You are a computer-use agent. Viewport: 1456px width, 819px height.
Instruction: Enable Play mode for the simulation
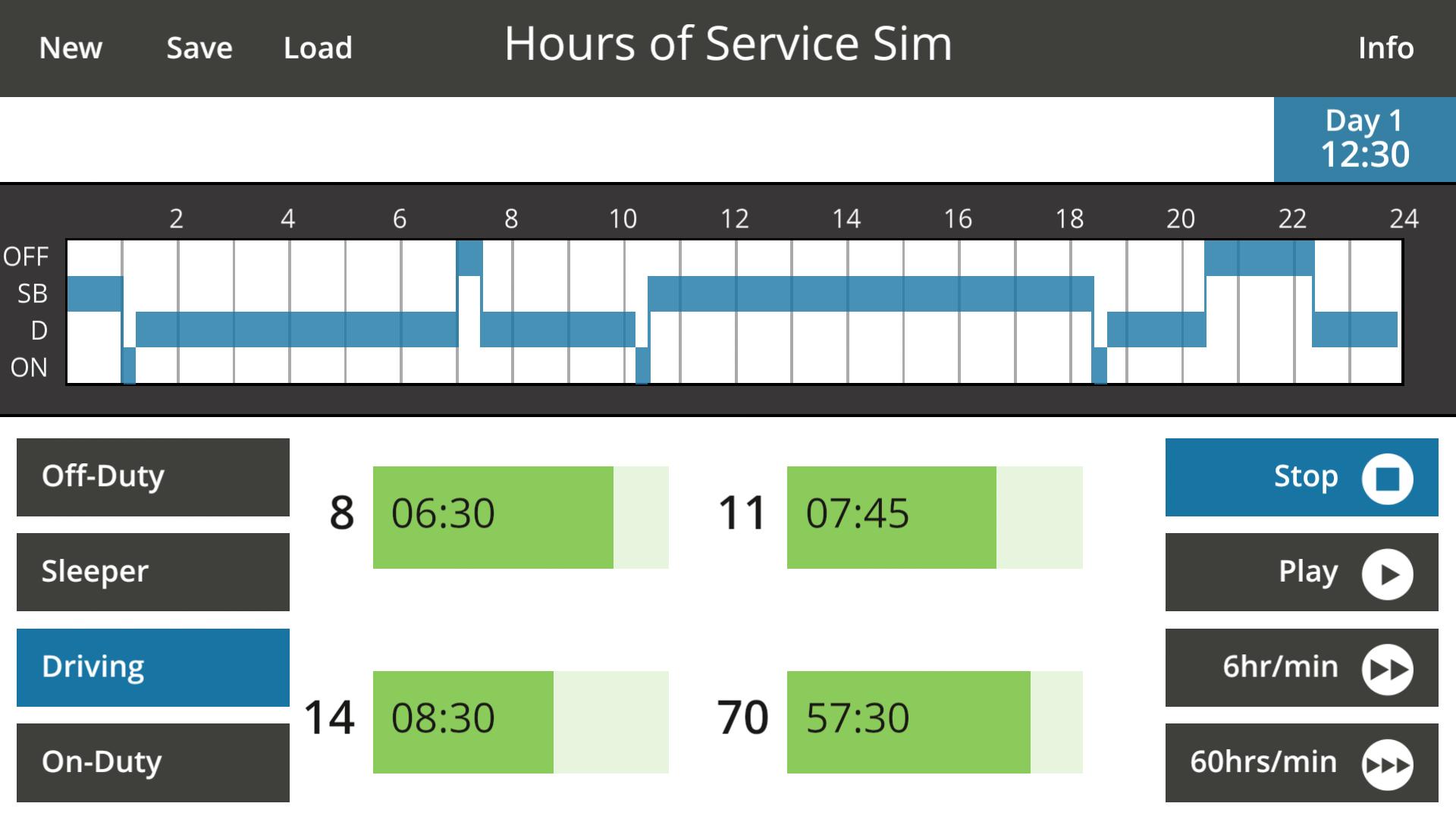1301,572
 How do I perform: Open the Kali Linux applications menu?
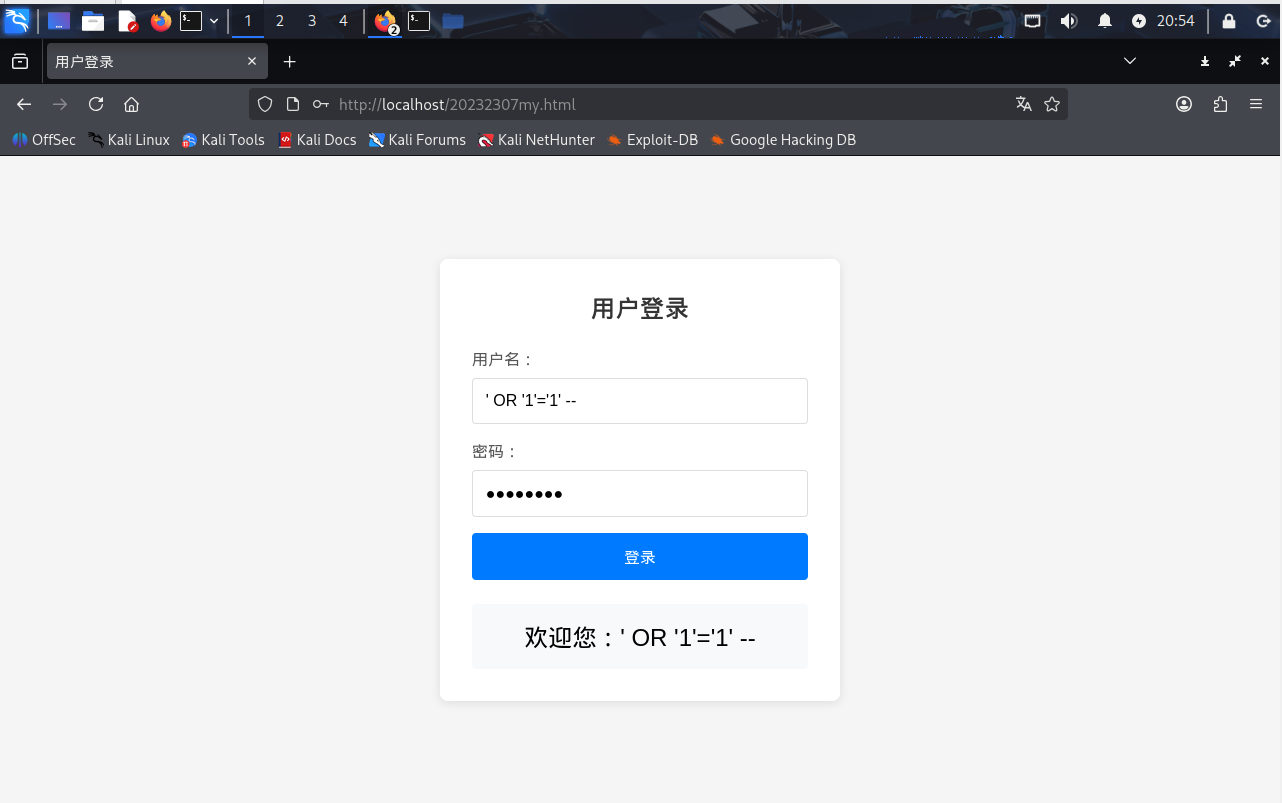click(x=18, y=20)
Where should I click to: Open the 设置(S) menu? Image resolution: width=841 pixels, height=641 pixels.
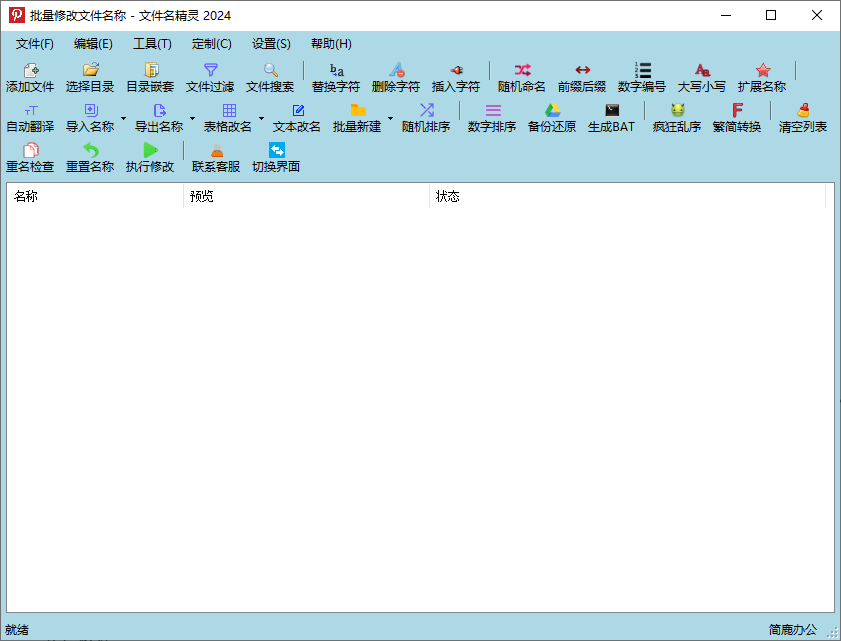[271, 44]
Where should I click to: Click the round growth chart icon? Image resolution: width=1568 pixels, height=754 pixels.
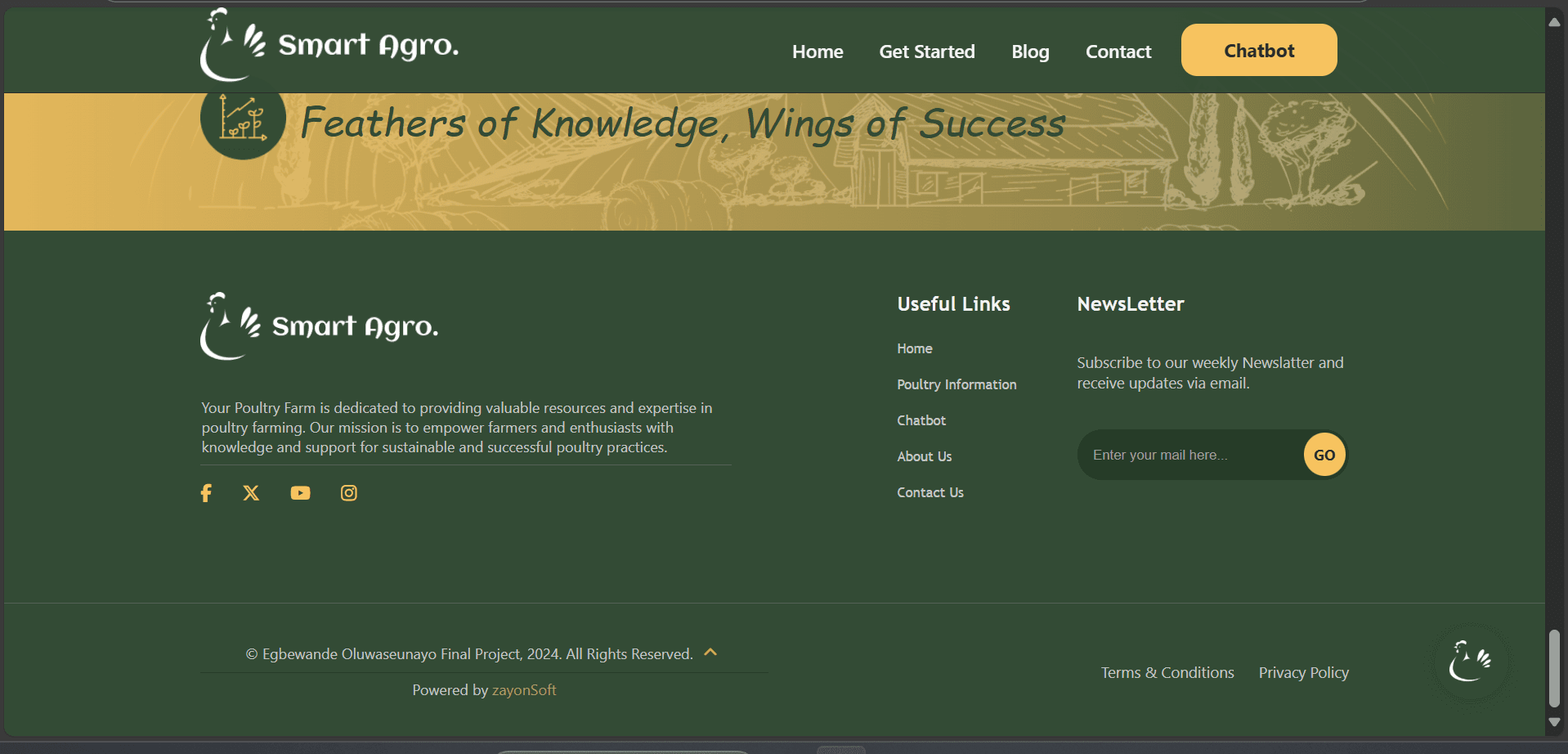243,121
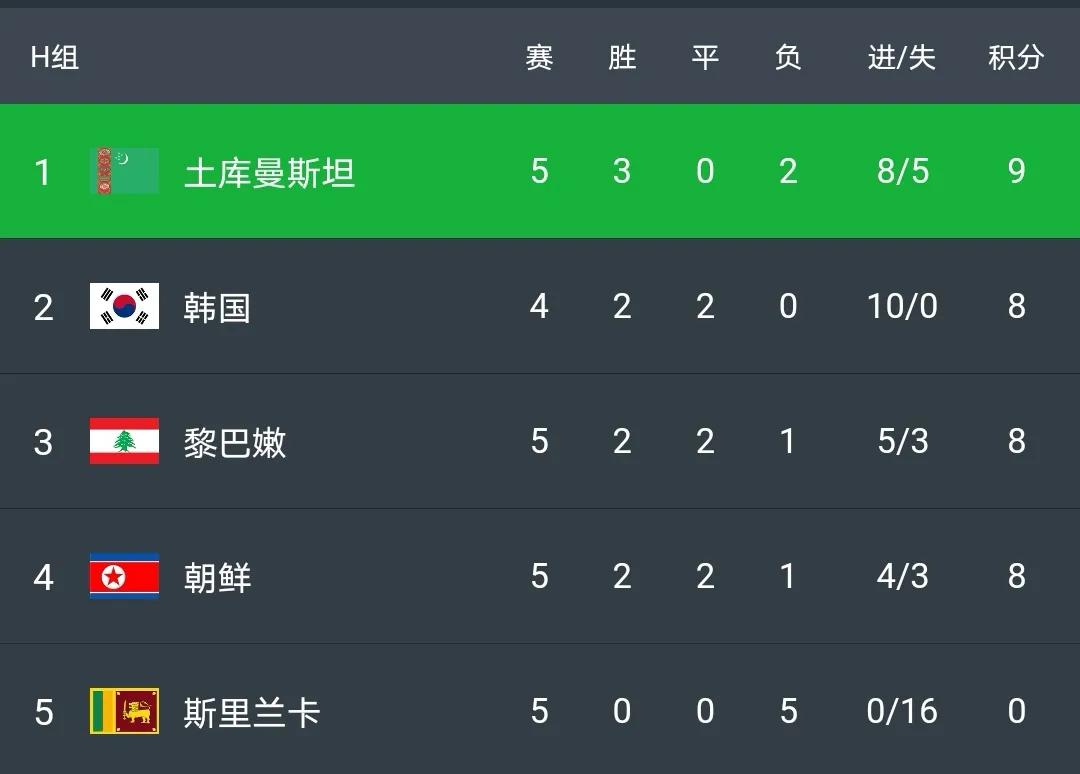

··········

What is needed:
Copy out exactly the lines that begin at the line with "How do I perform: Open" and end at the final line of the entries above. Leave out the pictures.

Solution to this problem:
 How do I perform: Open the Kali Linux applications menu?
click(x=18, y=20)
Where should I click to: Open the 设置(S) menu? Image resolution: width=841 pixels, height=641 pixels.
[271, 44]
Where should I click to: Click the round growth chart icon? Image resolution: width=1568 pixels, height=754 pixels.
243,121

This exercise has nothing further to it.